Pentapox was the name of a pseudo-illness invented by Katara and Sokka to prevent Fire Nation guards from discovering that Team Avatar did not belong in New Ozai. This so-called "disease" was then used to aid the Omashu Resistance's escape from the city.
While in the Fire Nation-occupied city of Omashu, Aang, Katara, and Sokka found themselves cornered by Fire Nation guards, one of whom noticed Sokka's spots from the purple pentapuses that the gang had encountered previously. In order to keep their identities concealed, Katara said that Sokka was suffering from pentapox, a fictitious disease that she invented on the spot. Her brother played along by pretending to suffer from serious physical pain. Concerned about their own safety, the Fire Nation guards fled in terror.
To escape the city of Omashu, Sokka concocted a plan that involved the use of the disease: a pentapox plague. The soldiers of the resistance handed out pentapuses, which the citizens used to cover themselves with suction markings; they proceeded to walk around the city in a manner similar to zombies, moaning that they were gravely ill. On the governor's orders, the citizens were driven out of the gates to rid the city of the plague.

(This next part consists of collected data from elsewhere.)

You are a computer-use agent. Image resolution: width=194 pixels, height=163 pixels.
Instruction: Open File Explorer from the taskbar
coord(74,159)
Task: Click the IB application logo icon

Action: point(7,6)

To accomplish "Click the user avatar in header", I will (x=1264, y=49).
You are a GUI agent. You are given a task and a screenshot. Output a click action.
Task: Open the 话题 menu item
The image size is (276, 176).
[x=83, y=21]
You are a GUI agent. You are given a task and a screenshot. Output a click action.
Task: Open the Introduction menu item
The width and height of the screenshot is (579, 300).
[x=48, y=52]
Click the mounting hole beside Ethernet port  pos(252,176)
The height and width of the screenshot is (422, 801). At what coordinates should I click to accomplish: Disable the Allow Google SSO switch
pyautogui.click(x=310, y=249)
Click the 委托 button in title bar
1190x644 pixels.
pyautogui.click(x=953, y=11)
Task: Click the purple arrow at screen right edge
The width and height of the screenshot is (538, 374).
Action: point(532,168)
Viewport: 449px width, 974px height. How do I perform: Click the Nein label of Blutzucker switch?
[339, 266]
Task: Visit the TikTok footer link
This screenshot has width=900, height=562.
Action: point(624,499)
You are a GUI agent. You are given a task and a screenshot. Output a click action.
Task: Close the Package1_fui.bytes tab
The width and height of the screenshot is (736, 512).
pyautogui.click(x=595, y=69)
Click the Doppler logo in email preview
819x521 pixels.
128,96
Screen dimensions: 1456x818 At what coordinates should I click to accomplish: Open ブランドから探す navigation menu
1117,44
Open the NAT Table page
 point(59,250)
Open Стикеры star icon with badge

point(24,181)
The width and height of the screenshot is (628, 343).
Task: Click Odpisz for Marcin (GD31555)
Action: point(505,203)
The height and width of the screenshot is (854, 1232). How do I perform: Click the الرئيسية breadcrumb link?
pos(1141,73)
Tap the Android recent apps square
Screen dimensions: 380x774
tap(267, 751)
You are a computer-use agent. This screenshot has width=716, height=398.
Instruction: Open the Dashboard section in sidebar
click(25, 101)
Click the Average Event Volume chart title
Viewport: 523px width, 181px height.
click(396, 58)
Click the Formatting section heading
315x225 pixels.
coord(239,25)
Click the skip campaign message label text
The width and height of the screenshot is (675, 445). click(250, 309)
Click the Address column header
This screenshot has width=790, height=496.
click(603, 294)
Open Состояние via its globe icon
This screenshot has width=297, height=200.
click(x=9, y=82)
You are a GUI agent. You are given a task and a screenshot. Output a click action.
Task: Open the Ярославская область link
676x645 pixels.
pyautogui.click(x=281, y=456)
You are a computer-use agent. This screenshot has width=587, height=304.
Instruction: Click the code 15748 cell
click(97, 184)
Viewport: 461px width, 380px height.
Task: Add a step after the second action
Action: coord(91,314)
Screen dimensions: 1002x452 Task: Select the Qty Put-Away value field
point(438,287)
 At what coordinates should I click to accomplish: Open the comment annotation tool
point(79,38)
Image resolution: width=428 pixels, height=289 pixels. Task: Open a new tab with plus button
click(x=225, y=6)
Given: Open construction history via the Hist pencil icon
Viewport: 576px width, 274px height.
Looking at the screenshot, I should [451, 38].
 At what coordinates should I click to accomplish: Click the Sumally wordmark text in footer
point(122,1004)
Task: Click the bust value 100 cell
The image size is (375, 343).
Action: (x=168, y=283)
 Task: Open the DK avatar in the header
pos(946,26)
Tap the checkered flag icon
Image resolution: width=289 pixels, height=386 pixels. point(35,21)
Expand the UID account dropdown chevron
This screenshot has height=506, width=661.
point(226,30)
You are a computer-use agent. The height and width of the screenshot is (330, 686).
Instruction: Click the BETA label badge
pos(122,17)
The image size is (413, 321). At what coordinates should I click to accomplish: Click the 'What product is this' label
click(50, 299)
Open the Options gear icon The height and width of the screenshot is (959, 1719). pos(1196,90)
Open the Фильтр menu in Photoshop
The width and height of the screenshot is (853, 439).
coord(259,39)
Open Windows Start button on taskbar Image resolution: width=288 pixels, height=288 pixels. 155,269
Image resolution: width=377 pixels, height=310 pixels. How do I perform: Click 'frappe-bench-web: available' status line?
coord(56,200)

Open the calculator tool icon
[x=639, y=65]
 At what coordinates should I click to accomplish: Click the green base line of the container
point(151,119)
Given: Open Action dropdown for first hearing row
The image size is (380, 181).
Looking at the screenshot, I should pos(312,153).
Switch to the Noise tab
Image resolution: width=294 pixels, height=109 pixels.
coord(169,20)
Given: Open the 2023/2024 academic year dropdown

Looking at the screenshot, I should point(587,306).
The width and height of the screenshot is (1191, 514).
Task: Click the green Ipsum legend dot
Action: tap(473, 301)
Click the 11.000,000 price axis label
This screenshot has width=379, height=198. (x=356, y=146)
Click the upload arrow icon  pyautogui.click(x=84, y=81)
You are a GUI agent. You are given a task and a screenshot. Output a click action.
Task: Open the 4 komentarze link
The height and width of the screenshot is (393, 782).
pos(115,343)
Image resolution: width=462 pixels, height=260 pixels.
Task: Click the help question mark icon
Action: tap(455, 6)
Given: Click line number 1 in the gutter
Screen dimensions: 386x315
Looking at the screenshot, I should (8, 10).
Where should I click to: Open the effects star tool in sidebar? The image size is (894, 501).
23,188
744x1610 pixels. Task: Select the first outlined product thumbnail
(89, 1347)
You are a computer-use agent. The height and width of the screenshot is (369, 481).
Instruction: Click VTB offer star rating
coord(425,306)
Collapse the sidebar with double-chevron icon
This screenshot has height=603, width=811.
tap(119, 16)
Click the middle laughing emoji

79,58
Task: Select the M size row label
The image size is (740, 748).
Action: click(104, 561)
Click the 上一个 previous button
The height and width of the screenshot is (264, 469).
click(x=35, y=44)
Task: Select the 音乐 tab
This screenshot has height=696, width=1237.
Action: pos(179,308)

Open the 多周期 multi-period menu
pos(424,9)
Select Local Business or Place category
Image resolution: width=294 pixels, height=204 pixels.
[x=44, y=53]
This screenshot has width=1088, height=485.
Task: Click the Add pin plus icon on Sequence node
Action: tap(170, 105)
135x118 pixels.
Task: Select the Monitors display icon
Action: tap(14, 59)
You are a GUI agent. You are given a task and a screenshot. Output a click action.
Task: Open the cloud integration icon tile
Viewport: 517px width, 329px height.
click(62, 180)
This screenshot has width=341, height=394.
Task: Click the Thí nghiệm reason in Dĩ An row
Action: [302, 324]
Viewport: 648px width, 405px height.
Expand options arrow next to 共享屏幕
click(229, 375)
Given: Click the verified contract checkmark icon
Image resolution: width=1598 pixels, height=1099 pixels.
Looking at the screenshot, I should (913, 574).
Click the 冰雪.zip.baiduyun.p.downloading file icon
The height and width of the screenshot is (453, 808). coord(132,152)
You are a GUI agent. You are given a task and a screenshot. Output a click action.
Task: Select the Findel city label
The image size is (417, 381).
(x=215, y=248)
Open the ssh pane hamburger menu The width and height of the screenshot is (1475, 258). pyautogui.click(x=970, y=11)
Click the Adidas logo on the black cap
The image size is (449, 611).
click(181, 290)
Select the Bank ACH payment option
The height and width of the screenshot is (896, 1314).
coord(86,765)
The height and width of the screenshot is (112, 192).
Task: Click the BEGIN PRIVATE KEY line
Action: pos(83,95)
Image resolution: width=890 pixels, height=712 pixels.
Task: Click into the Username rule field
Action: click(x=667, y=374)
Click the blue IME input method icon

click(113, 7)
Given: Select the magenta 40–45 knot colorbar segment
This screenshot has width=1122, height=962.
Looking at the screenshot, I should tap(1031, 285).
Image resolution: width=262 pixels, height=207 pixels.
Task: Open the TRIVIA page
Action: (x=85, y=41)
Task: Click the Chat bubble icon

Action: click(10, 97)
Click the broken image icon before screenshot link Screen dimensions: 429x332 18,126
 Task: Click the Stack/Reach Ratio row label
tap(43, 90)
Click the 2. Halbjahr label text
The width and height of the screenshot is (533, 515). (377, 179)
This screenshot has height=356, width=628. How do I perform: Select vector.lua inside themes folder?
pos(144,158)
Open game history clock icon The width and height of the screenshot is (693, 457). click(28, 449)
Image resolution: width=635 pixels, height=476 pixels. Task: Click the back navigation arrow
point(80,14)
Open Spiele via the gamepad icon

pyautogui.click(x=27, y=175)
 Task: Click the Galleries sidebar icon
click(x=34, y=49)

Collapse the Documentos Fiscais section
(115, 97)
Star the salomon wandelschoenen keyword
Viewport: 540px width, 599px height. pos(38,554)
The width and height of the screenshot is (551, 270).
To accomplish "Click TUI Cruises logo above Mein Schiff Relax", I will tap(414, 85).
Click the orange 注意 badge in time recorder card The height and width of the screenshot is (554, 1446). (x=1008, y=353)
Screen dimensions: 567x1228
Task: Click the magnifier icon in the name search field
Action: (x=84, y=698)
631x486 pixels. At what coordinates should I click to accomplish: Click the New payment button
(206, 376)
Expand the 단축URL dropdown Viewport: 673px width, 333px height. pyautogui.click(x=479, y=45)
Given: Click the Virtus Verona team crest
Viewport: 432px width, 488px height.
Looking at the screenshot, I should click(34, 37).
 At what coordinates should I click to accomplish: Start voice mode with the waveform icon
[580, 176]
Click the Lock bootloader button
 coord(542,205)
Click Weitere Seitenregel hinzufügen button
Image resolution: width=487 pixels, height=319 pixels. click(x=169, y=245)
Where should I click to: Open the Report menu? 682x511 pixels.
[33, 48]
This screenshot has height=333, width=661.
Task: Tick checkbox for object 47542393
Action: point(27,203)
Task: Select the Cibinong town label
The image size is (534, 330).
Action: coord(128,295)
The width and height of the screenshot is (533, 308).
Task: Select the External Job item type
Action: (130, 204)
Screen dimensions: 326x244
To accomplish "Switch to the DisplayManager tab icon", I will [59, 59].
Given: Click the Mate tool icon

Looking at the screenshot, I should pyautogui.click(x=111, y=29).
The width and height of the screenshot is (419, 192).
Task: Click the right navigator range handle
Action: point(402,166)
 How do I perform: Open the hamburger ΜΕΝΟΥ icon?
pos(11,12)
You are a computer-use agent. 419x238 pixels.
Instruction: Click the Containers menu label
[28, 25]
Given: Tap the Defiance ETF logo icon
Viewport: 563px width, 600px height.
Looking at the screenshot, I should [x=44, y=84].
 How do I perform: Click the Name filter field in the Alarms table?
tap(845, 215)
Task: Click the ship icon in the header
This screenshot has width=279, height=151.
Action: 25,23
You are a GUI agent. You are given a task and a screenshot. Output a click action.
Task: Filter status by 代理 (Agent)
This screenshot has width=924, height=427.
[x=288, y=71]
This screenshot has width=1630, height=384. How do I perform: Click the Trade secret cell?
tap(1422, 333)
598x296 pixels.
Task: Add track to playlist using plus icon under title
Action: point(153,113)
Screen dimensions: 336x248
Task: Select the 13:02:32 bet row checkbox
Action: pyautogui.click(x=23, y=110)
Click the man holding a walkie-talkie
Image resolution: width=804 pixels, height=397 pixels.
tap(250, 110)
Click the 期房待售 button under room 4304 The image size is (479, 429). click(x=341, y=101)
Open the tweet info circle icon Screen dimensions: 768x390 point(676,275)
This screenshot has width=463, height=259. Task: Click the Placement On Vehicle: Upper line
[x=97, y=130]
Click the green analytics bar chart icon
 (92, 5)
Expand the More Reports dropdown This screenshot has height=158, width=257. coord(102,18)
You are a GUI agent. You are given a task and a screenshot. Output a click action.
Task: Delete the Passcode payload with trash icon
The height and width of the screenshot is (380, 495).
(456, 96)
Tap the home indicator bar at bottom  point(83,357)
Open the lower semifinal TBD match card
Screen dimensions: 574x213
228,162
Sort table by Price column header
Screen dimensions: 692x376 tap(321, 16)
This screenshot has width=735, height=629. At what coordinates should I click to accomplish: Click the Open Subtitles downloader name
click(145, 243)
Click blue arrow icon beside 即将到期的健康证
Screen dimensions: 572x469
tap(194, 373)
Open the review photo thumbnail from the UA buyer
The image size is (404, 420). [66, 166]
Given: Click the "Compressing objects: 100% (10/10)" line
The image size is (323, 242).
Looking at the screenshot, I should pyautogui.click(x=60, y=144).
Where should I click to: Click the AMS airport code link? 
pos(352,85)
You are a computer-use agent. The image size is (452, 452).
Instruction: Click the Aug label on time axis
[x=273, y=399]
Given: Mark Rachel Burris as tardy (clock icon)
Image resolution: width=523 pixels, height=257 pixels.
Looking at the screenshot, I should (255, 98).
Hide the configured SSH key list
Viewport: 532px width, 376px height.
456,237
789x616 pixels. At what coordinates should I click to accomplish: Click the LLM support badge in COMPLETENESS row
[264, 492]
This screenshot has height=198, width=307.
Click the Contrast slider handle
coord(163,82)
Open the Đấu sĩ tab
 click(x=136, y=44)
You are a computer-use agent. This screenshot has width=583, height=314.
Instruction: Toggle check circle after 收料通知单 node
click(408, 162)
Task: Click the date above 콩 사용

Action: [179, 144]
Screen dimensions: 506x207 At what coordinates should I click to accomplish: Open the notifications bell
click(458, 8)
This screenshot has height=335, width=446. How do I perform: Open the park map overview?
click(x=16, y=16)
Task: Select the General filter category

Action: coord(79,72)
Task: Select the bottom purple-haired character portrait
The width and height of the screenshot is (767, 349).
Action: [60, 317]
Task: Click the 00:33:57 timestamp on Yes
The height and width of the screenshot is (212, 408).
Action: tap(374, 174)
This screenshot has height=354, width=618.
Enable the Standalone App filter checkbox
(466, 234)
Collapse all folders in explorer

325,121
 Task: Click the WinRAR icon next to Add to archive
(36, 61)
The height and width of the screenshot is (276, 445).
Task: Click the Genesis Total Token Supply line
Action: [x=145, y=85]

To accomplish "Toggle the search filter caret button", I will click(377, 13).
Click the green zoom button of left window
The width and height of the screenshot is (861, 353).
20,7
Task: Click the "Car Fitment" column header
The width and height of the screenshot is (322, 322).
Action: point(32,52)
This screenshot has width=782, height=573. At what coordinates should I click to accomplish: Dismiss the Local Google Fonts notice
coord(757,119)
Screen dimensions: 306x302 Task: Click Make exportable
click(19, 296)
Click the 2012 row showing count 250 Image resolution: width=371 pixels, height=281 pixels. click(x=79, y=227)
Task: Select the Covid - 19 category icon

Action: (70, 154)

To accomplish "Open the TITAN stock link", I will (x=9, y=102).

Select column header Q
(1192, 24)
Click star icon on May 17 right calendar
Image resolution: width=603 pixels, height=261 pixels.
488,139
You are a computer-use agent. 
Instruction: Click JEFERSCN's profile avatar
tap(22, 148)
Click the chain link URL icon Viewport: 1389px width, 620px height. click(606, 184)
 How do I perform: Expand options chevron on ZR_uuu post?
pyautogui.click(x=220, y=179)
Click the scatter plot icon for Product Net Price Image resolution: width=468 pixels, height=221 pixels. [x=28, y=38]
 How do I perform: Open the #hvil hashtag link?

Katara described the epidemic as fatal and highly contagious. A person who had pentapox could be easily identified by the numerous purple markings all over his or her body. The marks were created with the use of a purple pentapus, which clung to human skin and left behind markings from its tentacles upon removal. The "infected" also adopted a lurching walk, slack expression, and loud moan, making them resemble a zombie horde.
- Sokka later recounted the pentapox incident to Toph, who soon grew tired of hearing about it.
- Pentapox is similar to the real world disease chickenpox, an illness that also has distinct red markings as a symptom.
- The incidence in which one of the guards mistakenly recalled his cousin's death from pentapox mirrors the psychological process of suggestion, which is known to cause the formation of false memories.